Copy out every one of the following entries word for word, keeping each line as it appears.

+++ Records supplied

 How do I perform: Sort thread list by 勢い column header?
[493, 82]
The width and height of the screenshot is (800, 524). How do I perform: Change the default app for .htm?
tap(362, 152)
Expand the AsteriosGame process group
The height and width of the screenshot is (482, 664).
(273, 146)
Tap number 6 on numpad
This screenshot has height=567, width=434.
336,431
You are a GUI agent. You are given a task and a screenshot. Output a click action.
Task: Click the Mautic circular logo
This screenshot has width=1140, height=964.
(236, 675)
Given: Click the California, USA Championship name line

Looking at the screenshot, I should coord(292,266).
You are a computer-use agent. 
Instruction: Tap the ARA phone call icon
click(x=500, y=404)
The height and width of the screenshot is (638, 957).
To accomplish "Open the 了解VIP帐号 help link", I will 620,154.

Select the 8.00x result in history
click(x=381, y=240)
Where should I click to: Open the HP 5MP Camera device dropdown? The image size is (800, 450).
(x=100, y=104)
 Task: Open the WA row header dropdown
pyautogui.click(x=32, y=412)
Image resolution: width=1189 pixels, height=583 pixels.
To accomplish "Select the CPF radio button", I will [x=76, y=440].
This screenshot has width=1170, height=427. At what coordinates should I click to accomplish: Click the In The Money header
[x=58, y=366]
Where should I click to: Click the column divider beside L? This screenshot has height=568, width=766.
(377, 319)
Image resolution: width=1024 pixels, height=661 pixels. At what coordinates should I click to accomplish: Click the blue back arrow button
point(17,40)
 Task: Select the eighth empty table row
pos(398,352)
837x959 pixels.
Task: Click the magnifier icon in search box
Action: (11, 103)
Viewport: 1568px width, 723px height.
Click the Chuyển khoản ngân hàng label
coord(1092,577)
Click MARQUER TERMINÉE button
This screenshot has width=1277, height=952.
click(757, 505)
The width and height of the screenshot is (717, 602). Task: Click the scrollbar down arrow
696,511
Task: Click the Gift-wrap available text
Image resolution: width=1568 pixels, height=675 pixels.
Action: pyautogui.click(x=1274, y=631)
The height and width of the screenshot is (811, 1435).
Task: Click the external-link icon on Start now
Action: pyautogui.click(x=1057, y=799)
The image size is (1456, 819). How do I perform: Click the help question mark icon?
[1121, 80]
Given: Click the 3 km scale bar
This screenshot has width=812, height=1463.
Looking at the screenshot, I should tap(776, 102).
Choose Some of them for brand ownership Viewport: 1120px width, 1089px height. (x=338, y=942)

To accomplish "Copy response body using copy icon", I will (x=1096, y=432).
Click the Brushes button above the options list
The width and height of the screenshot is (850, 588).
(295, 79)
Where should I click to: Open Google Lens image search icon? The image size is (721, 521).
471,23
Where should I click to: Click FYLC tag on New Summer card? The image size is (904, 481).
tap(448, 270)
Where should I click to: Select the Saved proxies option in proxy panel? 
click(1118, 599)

++++++

**Task output**
 How do I perform: Sort thread list by 勢い column header?
[493, 82]
The width and height of the screenshot is (800, 524). How do I perform: Change the default app for .htm?
tap(362, 152)
Expand the AsteriosGame process group
The height and width of the screenshot is (482, 664).
(273, 146)
Tap number 6 on numpad
This screenshot has height=567, width=434.
336,431
You are a GUI agent. You are given a task and a screenshot. Output a click action.
Task: Click the Mautic circular logo
This screenshot has width=1140, height=964.
(236, 675)
Given: Click the California, USA Championship name line

Looking at the screenshot, I should coord(292,266).
You are a computer-use agent. 
Instruction: Tap the ARA phone call icon
click(x=500, y=404)
The height and width of the screenshot is (638, 957).
To accomplish "Open the 了解VIP帐号 help link", I will 620,154.

Select the 8.00x result in history
click(x=381, y=240)
Where should I click to: Open the HP 5MP Camera device dropdown? The image size is (800, 450).
(x=100, y=104)
 Task: Open the WA row header dropdown
pyautogui.click(x=32, y=412)
Image resolution: width=1189 pixels, height=583 pixels.
To accomplish "Select the CPF radio button", I will [x=76, y=440].
This screenshot has width=1170, height=427. At what coordinates should I click to accomplish: Click the In The Money header
[x=58, y=366]
Where should I click to: Click the column divider beside L? This screenshot has height=568, width=766.
(377, 319)
Image resolution: width=1024 pixels, height=661 pixels. At what coordinates should I click to accomplish: Click the blue back arrow button
point(17,40)
 Task: Select the eighth empty table row
pos(398,352)
837x959 pixels.
Task: Click the magnifier icon in search box
Action: (11, 103)
Viewport: 1568px width, 723px height.
Click the Chuyển khoản ngân hàng label
coord(1092,577)
Click MARQUER TERMINÉE button
This screenshot has width=1277, height=952.
click(757, 505)
The width and height of the screenshot is (717, 602). Task: Click the scrollbar down arrow
696,511
Task: Click the Gift-wrap available text
Image resolution: width=1568 pixels, height=675 pixels.
Action: pyautogui.click(x=1274, y=631)
The height and width of the screenshot is (811, 1435).
Task: Click the external-link icon on Start now
Action: pyautogui.click(x=1057, y=799)
The image size is (1456, 819). How do I perform: Click the help question mark icon?
[1121, 80]
Given: Click the 3 km scale bar
This screenshot has width=812, height=1463.
Looking at the screenshot, I should tap(776, 102).
Choose Some of them for brand ownership Viewport: 1120px width, 1089px height. (x=338, y=942)

To accomplish "Copy response body using copy icon", I will (x=1096, y=432).
Click the Brushes button above the options list
The width and height of the screenshot is (850, 588).
(295, 79)
Where should I click to: Open Google Lens image search icon? The image size is (721, 521).
471,23
Where should I click to: Click FYLC tag on New Summer card? The image size is (904, 481).
tap(448, 270)
Where should I click to: Select the Saved proxies option in proxy panel? 
click(1118, 599)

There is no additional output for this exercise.